Center-Aligned PWM (CAPwm) is very handy ...
The CAPwm helps the big HV Cap as well spreading the Switching points across the Period instead of the one edge.
As their is continuous currents flowing in each phase wire at all times, there will be more gradual changes to the current curves dI/dt shapes.
With all three phases with CAPwm, the Ripple will have a "Spread Spectrum" as the intervals between edges (Rise or Fall) will be varying all the time.
So putting the phase current through the FFT on the Scope and won't show a definite 40kHz it will result in a time averaged hump starting at 20kHz peaking above 40kHz perhaps above 60kHz.
With the three interacting you can't say 60kHz either.
.... I'm just guessing ... trying to think it through .... real tests would be golden.
Zombies your test of your Booster stage D45VH10/D44VH10 TO-220's is a bit hard to relate.
I wonder what you had as the Gate resistor ON and OFF, was it 20 on and 20//20 = 10 for OFF
Plus a bit extra current from the 40ohm to the driver chip.
With no pcb circuit inductance peak current for 20ohm is 15/20 = 0.75A
With circuit inductance considered it would be peak lower later.
Where you just using the 0.104ohm current sense resistor. And no Larger Gate Resistor for the test into the 1uF Cap.
Also
C = q/V so your 1uF at 15V holds ... q = C. V = 15 * 1u = 15 uC or 15 000 nC
your 3 x IRFP4568 are just 3 x 170 nC = 510 nC at 12V so around 600 nC for 0V to 15V.

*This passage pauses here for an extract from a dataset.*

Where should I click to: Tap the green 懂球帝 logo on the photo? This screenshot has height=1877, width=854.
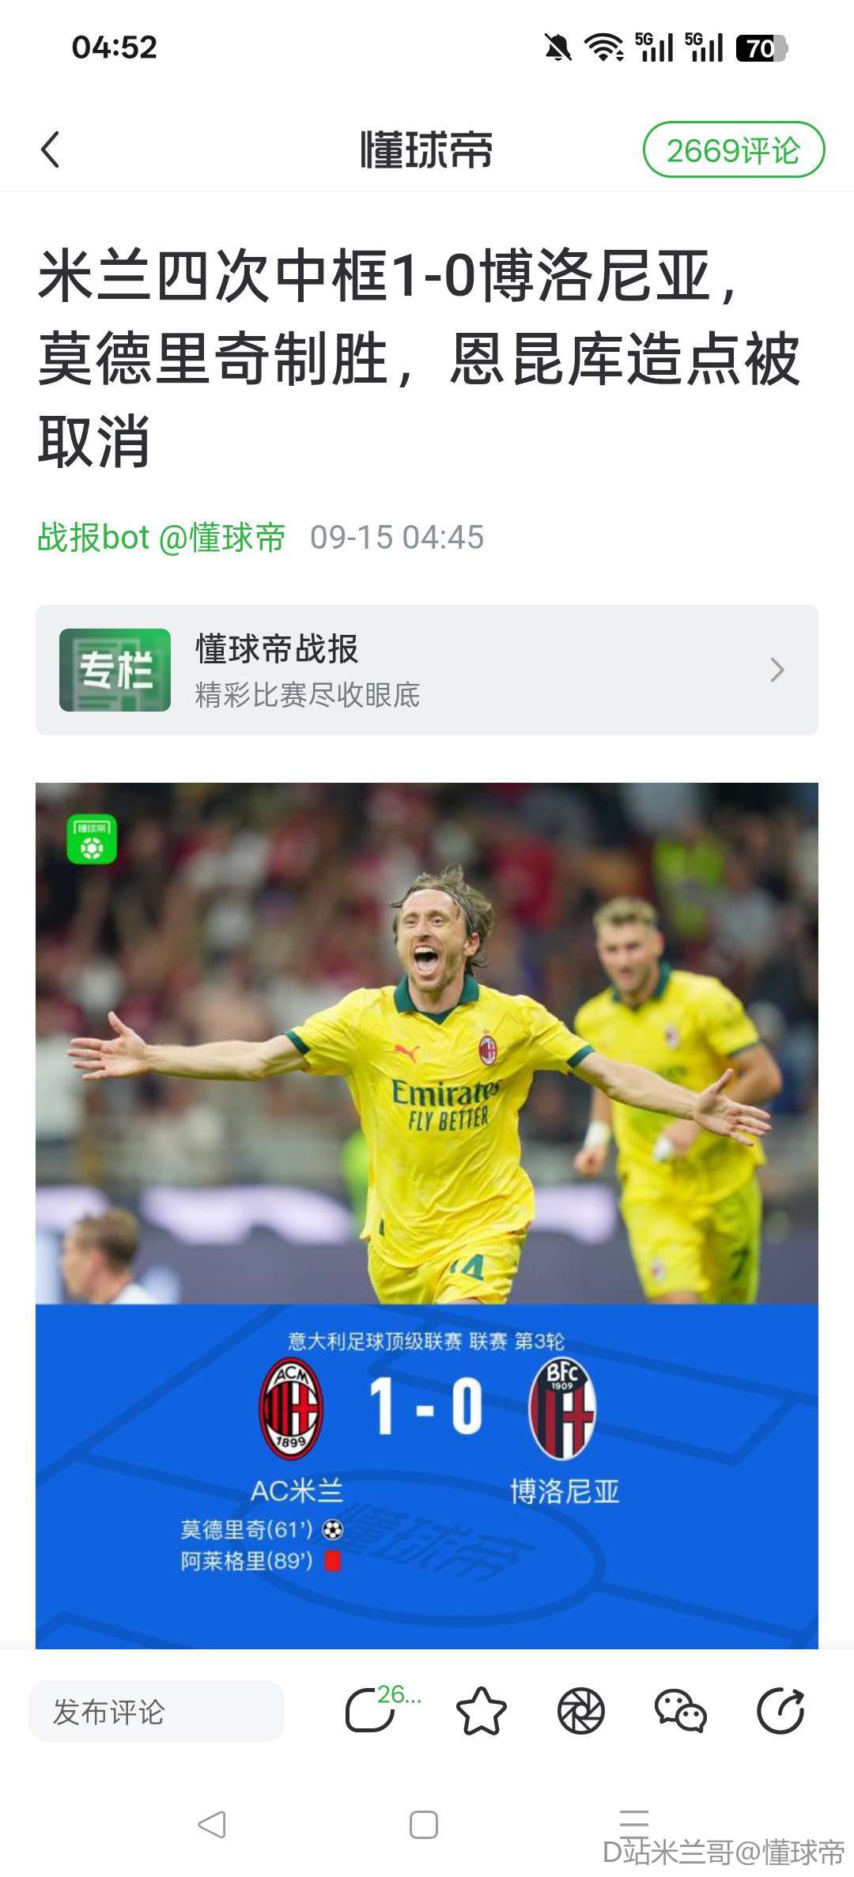tap(92, 839)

and the FUJI big block is around 5000 nC for -9V to 15V
So the 1uF is massive ... and the ESR would look very different.
So the On/OFF times will be quite long... for a known resistance etc
I did do a bit of a hunt through your thread a few days ago to see tests on the driver board but missed these pic's ... are they in your thread zombies??
Then you posted the goodies ...
I think I'll post to your thread as this a bit off topic as the test confuses what Arlin needs.
See >>>
http://endless-sphere.com/forums/viewtopic.php?p=960867#p960867
On the Zener issue ..
The Vz for the I_ZT needs to have I_ZT less than 250uA but the specs sheet only shows graphs like HighHopes points out.
From the Zeners you have linked COMCHIP, ON-SEMI and DIODES INC.
The COMCHIP has a nice range shown in figure 7. with more stable looking Vz near 0.250 mA.
All the brands of zeners have negative mV/degC for zeners with Vz less than 5V which would be good to compensate a MOSFET but IGBT needs positve to compensate for its negative Vce change for temp.
Also MOSFETs need a larger zener like 5V6 if the DESAT point is lower... but not always... for some the Rds may push Vds over 3V.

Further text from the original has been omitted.